The accuracy of R_soil measurements depends on the value of the test resistor R_test. The value of the test resistor needs to be optimized for specific soils and moisture conditions, which can change significantly in different environments. The system automatically adjusts R_test to an optimized value according to the following procedure: at a given time, the resistance value between all pairs of electrodes varies from R_soil^min to R_soil^max, which results in measured values V₁ of Equation (1), changing between V_max and V_min (all in volts).

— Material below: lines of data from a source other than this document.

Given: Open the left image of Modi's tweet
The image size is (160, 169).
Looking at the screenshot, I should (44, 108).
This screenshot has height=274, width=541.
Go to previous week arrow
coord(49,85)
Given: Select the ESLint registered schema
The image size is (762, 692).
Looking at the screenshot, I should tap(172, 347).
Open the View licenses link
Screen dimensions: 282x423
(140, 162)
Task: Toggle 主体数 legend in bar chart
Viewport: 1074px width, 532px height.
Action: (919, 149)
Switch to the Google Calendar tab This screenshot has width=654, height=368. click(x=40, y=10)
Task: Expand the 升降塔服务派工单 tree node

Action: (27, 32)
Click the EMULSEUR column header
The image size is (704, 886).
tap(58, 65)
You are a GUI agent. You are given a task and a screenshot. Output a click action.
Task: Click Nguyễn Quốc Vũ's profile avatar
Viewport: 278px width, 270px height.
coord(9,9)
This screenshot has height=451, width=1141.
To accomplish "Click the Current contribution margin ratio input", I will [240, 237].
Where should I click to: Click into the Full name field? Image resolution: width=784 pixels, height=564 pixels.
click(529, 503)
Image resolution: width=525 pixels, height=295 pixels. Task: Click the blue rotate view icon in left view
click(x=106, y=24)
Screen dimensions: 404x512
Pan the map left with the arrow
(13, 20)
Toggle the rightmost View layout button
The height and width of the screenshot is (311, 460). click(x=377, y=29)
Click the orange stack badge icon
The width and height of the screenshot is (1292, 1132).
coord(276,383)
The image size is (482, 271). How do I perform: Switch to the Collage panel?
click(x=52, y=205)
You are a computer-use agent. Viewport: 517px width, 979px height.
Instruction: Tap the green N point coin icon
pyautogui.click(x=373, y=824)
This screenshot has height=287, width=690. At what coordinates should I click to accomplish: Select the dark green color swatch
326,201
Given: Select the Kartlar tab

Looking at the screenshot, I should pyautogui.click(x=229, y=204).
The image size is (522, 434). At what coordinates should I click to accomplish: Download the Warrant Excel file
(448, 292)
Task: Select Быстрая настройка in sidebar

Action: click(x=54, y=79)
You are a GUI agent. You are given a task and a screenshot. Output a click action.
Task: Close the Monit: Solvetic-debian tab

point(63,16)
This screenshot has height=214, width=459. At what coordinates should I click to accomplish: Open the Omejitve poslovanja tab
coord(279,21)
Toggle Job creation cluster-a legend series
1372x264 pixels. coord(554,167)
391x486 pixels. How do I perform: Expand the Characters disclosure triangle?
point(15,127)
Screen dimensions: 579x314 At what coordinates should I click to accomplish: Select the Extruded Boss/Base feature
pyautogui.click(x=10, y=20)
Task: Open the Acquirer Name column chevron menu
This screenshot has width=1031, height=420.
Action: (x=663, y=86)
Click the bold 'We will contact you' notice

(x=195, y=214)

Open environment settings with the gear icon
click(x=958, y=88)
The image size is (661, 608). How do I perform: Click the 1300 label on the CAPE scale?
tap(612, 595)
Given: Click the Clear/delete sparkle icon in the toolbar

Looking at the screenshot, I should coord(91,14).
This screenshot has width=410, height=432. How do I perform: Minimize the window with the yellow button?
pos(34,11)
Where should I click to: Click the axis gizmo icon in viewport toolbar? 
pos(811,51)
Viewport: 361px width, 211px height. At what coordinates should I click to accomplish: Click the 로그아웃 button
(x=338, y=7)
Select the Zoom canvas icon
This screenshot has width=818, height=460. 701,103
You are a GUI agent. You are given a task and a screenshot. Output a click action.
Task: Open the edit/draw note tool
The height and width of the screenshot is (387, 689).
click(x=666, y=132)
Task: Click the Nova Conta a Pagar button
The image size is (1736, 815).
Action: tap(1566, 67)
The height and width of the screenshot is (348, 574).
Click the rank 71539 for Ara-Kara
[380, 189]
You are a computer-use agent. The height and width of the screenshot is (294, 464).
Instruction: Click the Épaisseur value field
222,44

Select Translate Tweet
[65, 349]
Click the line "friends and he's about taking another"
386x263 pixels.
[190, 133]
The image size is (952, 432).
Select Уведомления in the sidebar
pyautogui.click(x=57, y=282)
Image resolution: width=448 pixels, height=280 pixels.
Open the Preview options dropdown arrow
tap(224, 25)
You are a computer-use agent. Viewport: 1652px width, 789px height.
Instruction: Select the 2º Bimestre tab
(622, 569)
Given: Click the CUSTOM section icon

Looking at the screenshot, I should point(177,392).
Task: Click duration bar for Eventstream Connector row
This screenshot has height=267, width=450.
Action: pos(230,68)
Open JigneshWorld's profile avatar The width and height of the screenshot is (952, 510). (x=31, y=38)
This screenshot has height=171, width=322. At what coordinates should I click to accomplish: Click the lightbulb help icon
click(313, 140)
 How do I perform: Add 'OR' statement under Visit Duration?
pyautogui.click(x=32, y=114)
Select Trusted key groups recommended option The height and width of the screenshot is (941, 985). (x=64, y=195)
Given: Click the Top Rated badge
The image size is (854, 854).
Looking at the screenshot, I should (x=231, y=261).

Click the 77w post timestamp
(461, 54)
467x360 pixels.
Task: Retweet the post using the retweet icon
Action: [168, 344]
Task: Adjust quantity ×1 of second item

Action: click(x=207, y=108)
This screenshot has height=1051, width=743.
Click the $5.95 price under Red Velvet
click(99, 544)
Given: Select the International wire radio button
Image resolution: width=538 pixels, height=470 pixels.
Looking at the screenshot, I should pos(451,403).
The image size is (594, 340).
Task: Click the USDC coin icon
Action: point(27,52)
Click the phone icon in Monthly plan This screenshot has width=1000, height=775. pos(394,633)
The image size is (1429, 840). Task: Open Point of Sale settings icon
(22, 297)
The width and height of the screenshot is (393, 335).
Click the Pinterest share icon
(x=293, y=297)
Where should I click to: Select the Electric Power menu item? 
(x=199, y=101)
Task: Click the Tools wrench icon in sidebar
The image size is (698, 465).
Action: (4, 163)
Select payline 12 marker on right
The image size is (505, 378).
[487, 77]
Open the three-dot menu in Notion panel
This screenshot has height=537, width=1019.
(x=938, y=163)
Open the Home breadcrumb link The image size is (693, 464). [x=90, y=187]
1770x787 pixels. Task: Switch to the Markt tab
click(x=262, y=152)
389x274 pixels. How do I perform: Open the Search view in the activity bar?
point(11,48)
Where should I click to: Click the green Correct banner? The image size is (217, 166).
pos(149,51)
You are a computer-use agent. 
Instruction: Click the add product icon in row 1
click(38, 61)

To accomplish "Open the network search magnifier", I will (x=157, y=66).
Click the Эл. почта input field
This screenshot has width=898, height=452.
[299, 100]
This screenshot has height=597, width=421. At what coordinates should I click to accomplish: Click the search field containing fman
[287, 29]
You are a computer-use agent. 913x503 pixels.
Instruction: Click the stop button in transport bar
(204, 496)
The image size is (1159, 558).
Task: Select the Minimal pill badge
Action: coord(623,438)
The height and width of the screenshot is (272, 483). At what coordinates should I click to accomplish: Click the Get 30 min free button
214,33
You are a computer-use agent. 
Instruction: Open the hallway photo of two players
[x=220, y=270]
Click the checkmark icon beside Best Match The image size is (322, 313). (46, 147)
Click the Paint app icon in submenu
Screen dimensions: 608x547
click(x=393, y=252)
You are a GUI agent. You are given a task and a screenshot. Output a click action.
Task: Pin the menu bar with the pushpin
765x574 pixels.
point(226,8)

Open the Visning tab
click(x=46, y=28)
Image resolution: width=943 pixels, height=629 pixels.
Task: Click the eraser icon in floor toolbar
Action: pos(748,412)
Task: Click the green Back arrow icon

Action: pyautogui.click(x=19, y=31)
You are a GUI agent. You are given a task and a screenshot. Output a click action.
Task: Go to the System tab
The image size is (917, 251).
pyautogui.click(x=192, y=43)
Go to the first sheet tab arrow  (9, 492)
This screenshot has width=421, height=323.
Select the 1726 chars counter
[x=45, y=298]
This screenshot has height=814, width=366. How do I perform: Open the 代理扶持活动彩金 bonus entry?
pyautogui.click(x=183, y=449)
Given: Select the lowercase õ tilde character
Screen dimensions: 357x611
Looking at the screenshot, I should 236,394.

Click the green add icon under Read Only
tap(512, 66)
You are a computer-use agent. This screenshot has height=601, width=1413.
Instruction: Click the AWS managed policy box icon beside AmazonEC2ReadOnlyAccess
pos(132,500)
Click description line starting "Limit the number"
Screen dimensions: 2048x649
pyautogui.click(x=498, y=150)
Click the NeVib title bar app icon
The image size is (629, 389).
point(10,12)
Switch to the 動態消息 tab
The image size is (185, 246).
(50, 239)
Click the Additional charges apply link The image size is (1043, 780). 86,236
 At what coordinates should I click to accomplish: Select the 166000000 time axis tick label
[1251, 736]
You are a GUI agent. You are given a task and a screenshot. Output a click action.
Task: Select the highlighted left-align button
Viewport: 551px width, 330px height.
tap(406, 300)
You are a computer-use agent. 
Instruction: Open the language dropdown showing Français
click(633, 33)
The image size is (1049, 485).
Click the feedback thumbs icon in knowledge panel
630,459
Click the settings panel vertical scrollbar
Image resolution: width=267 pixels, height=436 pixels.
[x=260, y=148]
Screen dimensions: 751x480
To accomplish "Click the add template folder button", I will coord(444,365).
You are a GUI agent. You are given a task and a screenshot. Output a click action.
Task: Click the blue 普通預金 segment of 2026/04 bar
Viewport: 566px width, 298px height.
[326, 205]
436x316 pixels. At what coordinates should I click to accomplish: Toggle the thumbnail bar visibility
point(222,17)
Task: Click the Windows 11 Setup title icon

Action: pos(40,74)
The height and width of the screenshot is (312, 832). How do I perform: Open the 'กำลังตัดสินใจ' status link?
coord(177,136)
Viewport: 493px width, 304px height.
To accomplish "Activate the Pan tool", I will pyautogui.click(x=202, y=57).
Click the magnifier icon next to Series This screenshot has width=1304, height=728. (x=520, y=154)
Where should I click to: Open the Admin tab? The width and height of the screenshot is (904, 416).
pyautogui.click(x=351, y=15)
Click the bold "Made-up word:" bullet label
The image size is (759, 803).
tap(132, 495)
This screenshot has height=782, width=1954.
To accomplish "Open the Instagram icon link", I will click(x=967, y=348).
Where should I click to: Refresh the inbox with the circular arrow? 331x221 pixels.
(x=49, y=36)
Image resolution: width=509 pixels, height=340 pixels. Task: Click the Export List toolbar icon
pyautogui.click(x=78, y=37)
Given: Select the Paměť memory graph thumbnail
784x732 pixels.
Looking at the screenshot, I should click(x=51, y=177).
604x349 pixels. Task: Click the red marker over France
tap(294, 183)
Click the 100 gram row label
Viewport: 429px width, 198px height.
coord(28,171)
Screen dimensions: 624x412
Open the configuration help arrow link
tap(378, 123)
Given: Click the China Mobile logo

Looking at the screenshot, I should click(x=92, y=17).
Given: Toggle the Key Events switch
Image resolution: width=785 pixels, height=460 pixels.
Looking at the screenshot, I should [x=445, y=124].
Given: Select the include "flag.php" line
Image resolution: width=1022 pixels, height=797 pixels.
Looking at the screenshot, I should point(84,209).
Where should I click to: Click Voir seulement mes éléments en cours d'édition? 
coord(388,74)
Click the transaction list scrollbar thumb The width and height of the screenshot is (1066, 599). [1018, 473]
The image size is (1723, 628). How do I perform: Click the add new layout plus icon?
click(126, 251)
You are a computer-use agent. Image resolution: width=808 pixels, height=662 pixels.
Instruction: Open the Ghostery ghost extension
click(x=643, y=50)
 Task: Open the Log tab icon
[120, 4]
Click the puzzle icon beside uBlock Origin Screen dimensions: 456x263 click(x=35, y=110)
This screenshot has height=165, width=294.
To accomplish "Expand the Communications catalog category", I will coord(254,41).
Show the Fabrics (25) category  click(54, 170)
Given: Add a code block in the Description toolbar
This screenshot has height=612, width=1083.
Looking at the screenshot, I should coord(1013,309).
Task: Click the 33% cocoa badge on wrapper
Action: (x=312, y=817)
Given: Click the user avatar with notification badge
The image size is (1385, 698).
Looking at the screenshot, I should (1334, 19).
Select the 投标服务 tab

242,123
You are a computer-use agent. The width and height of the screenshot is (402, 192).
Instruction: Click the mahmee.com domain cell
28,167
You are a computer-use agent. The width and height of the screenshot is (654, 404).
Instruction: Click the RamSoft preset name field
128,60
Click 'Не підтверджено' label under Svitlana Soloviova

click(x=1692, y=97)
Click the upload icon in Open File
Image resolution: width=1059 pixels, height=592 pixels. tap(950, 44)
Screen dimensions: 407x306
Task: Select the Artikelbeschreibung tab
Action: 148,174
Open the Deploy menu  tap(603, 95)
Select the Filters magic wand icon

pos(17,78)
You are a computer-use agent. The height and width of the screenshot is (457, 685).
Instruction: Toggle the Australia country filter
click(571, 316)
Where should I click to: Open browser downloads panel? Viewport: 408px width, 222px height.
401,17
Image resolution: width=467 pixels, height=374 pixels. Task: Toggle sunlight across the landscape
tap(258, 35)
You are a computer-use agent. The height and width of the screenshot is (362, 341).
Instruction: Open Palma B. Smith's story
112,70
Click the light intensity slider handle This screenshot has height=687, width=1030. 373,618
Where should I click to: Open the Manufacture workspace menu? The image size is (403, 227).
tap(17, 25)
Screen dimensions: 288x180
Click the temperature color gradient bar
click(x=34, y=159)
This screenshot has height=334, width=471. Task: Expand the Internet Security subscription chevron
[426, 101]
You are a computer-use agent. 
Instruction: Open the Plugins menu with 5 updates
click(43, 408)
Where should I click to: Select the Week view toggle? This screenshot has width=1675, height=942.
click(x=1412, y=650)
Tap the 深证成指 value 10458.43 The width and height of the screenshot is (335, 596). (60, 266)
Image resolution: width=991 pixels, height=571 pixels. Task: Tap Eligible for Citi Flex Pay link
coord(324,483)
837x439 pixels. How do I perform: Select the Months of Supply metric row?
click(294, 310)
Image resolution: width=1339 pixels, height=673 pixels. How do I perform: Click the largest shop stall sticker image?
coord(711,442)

To digitize the array of resistances most precisely, this range of measured voltages should be maximized:

$$\mathrm{Vmax}–\mathrm{Vmin}=F\left(R_{test}\right)=5\left[\frac{R_{soil}^{max}}{R_{soil}^{max}+R_{test}}-\frac{R_{soil}^{min}}{R_{soil}^{min}+R_{test}}\right]$$

(2)

The range of measured voltages will be maximum when 𝐹′(𝑅_{𝑡𝑒𝑠𝑡}) = 0:

$$F^{\prime }\left(R_{test}\right)=5\left[\frac{R_{soil}^{min}}{{\left(R_{soil}^{min}+R_{test}\right)}^2}-\frac{R_{soil}^{max}}{{\left(R_{soil}^{max}+R_{test}\right)}^2}\right]=0$$

(3)

Since the resistance is only measured in positive values and has only one critical point for the positive values of the argument, the optimal value of R_test can be found from the following equation:

$$R_{test}=\sqrt{R_{soil}^{min}{R}_{soil}^{max}}$$

(4)

At the beginning of each measurement cycle, the present system determines R_soil^max and R_soil^min and calculates the optimal value of R_test for the present conditions according to Equation (4). If the optimal resistance value is different from the current one, the microcontroller adjusts the nonvolatile programmable resistor R_test to that value, enabling the most accurate measurement of soil resistance.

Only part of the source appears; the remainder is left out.